- WHAT YOU ARE ASKED TO DO -
Reproduce word for word the passage of the R exercise solutions starting at "In reality you" and ending at "colnames(lens_data)".

-- Begin TEXT PASSAGE --

In reality you would do: lens_data <- read.csv(“lens_export.csv”)

For the solutions, we create a small toy dataframe: lens_data <- data.frame( lens_id = c(“L1”, “L2”, “L3”, “L4”, “L5”, “L6”), Year = c(2018, 2019, 2019, 2020, 2020, 2020), Citations = c(5, 0, 12, 3, 25, 7), Publication Type = c(“Journal Article”, “Conference Proceeding”, “Journal Article”, “Book Chapter”, “Journal Article”, “Conference Proceeding”), Open.Access = c(TRUE, FALSE, TRUE, FALSE, TRUE, TRUE) )

2.How many columns are there? Was it imported correctly?

# Number of columns
ncol(lens_data)

# Names of the columns
colnames(lens_data)

# You can also look at the first rows to see if it looks OK:
head(lens_data)

3. What’s the averaghe number of citations?

mean_citations <- mean(lens_data$Citations)
mean_citations

4. Pick a year: how many publications

year_of_interest <- 2020

pubs_in_year <- sum(lens_data$Year == year_of_interest)
pubs_in_year

5. How many publications are there of each type?

table(lens_data$`Publication Type`)

6. How many publications were in open access each year?

table(lens_data$Year[lens_data$Open.Access == TRUE])

Exercices part 7 (explain the code)

sustainability_data <- read.csv("sustainability_data.csv")


sustainability_data$Emissions_Category <- ifelse(
  sustainability_data$CO2_Emissions < 5, "Low",
  ifelse(sustainability_data$CO2_Emissions <= 10, "Moderate", "High")
)

sustainability_data$Renewable_Contribution <- sustainability_data$CO2_Emissions / sustainability_data$Renewable_Energy_Percent

emissions_matrix <- matrix(sample(1:100, 9, replace = TRUE), nrow = 3, ncol = 3)

adjusted_emissions_matrix <- emissions_matrix * 0.05

total_offset <- sum(adjusted_emissions_matrix)
print(paste("Total Offset Contribution:", total_offset))

high_emissions_high_renewable <- subset(sustainability_data, 
                                        Emissions_Category == "High" & Renewable_Energy_Percent > 40)
print("Countries with high CO₂ emissions and >40% renewable energy:")
print(high_emissions_high_renewable)

write.csv(sustainability_data, "sustainability_data_updated.csv", row.names = FALSE)

average_renewable <- mean(sustainability_data$Renewable_Energy_Percent)
print(paste("Average Renewable Energy Usage:", average_renewable, "%"))

sustainability_data$Sustainability_Strategy <- ifelse(
  sustainability_data$Renewable_Energy_Percent > average_renewable, "Proactive", "Reactive"
)

print(sustainability_data)

-- End TEXT PASSAGE --
-- Begin SOURCE MATERIAL --

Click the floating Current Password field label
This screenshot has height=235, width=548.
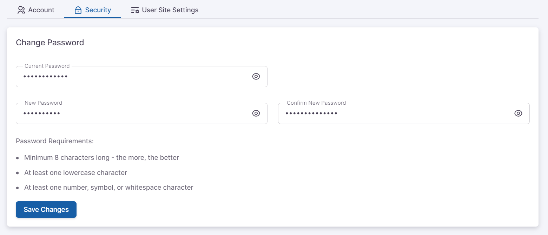47,66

-- End SOURCE MATERIAL --

- IN RESPONSE -
In reality you would do: lens_data <- read.csv(“lens_export.csv”)

For the solutions, we create a small toy dataframe: lens_data <- data.frame( lens_id = c(“L1”, “L2”, “L3”, “L4”, “L5”, “L6”), Year = c(2018, 2019, 2019, 2020, 2020, 2020), Citations = c(5, 0, 12, 3, 25, 7), Publication Type = c(“Journal Article”, “Conference Proceeding”, “Journal Article”, “Book Chapter”, “Journal Article”, “Conference Proceeding”), Open.Access = c(TRUE, FALSE, TRUE, FALSE, TRUE, TRUE) )

2.How many columns are there? Was it imported correctly?

# Number of columns
ncol(lens_data)

# Names of the columns
colnames(lens_data)